● **WORK REQUIRED**: Before copying, remove every picture, and then repeat all entries below precisely as written.

Dataset excerpts
:::

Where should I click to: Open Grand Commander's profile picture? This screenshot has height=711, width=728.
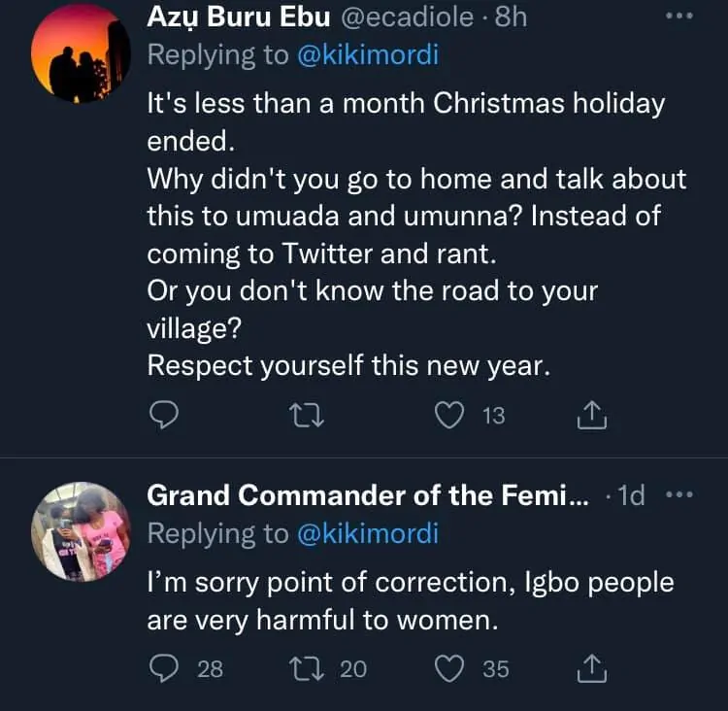[x=81, y=531]
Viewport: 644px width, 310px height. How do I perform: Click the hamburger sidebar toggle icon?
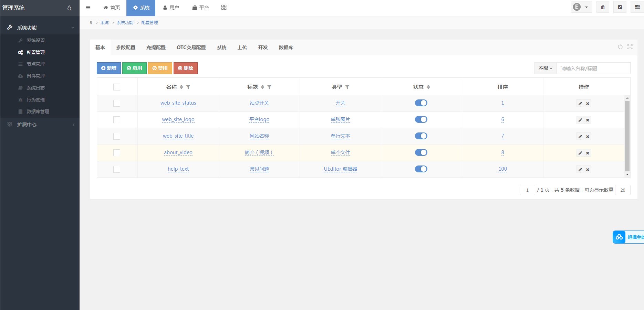[88, 8]
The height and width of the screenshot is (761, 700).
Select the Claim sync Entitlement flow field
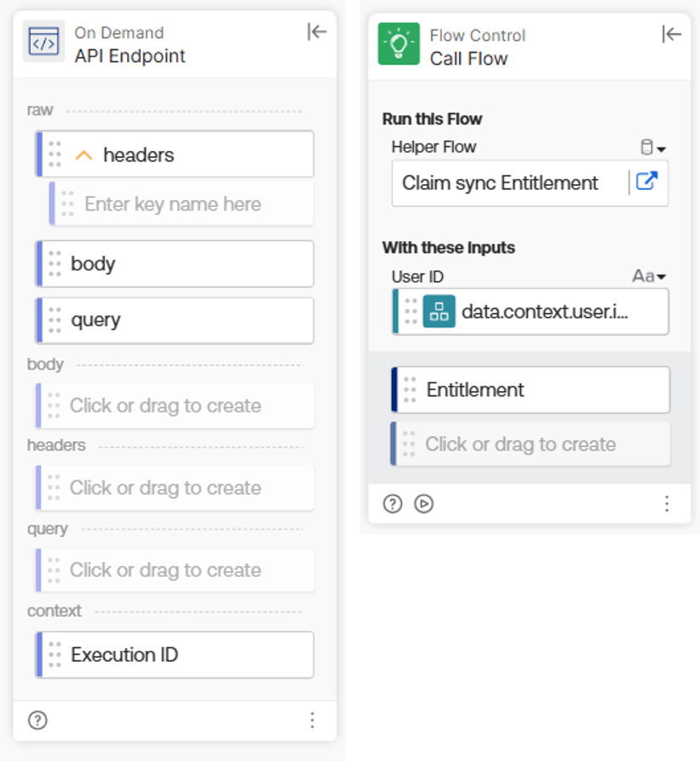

:::

● **SOLUTION FOR THIS TASK**:
Where should I click to: Open Grand Commander's profile picture? This screenshot has height=711, width=728.
[x=81, y=531]
Viewport: 644px width, 310px height. How do I perform: Click the hamburger sidebar toggle icon?
[88, 8]
The height and width of the screenshot is (761, 700).
Select the Claim sync Entitlement flow field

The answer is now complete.